When you’re ready to sign a lease, you’ll have more costs to consider than just the security deposit. Just as buying a house comes with numerous related costs, so does renting a home – whether it’s a single-family house, townhouse, condo or apartment.
Common costs associated with signing a lease include:
• Security deposit
• First and last month’s rent
• Pet fees (if applicable)
• Utilities deposits (to initiate service)
• Renter’s insurance to protect your belongings
• Moving expenses
Good credit not only makes it easier to get an apartment at times, it can make managing related expenses easier, too. Landlords may ask for a higher deposit, or reject you altogether, if your credit report has blemishes. Likewise, utility providers, such as the electric company or phone company, may require a deposit if their review of your credit raises concerns.
Before you go apartment-hunting, it’s a good idea to build up your savings and your monitor credit behavior as much as possible. Saving the cash you’ll need to cover deposits and other lease-related expenses will help reduce the amount of credit you might need to get started in a rental.

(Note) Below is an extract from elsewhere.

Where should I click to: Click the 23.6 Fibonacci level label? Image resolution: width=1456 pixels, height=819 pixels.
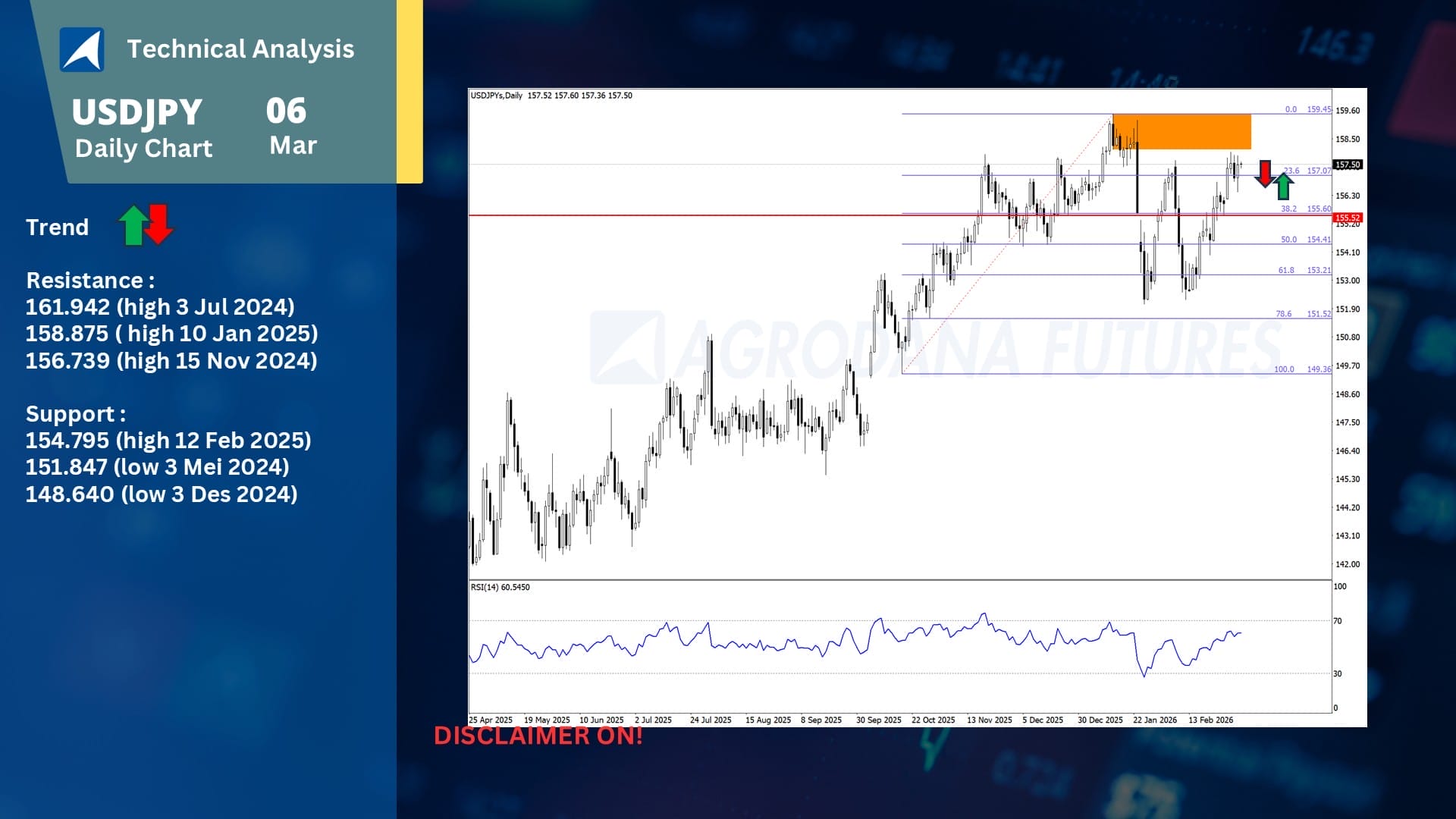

Improving your credit behavior prior to renting can help make you a more appealing tenant to landlords, and may qualify you to have security deposits waived for some utility providers.
Leasing an apartment should be a positive experience. Preparing for it by building cash reserves and paying down debt is a good way to ensure debt doesn’t become one of the costs of signing a lease.
This article is provided for general guidance and information. It is not intended as, nor should it be construed to be, legal, financial or other professional advice. Please consult with your attorney or financial advisor to discuss any legal or financial issues involved with credit decisions.